§ WHAT IS BEING ASKED: Convert everything from the row containing "Open 作成の流れ in the top right" down to the row containing "Action: pos(65,113)", inclusive, into a JSON list of strings with one string per line and blank lines omitted.

§ STORED RECORDS:
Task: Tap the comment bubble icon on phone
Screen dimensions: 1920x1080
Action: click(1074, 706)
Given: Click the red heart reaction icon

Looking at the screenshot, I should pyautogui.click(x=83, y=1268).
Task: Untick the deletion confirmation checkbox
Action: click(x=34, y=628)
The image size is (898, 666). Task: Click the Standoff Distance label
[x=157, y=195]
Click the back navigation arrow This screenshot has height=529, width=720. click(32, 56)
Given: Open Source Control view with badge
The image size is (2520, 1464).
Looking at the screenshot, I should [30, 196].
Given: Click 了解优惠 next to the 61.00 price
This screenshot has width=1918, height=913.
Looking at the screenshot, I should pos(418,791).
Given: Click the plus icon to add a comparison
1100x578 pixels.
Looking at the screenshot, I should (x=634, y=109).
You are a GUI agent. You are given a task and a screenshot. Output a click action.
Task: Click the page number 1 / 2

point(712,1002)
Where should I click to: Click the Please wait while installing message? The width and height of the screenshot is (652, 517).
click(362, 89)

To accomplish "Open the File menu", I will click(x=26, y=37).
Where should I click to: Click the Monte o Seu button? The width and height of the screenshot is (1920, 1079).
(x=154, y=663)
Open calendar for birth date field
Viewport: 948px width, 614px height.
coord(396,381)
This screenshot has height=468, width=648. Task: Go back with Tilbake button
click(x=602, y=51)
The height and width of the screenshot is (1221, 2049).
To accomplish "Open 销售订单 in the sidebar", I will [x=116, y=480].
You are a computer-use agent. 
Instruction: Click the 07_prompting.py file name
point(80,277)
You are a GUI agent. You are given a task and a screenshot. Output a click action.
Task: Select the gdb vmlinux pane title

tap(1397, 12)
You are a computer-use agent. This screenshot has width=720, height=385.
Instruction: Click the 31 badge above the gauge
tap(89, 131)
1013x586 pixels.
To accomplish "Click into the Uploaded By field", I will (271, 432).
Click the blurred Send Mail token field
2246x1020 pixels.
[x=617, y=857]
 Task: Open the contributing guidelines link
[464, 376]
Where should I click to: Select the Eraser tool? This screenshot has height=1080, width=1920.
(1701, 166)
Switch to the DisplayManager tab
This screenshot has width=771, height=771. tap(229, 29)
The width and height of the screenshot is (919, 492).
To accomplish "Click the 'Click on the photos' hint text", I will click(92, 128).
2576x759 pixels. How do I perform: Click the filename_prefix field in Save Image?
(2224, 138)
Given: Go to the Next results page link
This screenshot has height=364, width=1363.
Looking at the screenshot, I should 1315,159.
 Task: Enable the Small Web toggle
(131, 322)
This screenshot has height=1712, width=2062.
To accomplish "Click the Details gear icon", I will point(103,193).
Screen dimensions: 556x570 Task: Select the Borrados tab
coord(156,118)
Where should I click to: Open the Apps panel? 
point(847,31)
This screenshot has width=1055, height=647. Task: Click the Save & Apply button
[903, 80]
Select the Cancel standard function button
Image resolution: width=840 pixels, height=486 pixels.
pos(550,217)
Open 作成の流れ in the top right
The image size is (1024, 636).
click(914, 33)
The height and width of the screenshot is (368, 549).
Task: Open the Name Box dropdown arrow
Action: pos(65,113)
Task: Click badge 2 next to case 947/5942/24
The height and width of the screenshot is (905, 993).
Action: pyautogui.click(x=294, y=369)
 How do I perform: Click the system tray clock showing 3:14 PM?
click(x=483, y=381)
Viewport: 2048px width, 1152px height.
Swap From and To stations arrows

§ SOLUTION FOR THIS TASK:
[
  "Open 作成の流れ in the top right",
  "The image size is (1024, 636).",
  "click(914, 33)",
  "The height and width of the screenshot is (368, 549).",
  "Task: Open the Name Box dropdown arrow",
  "Action: pos(65,113)"
]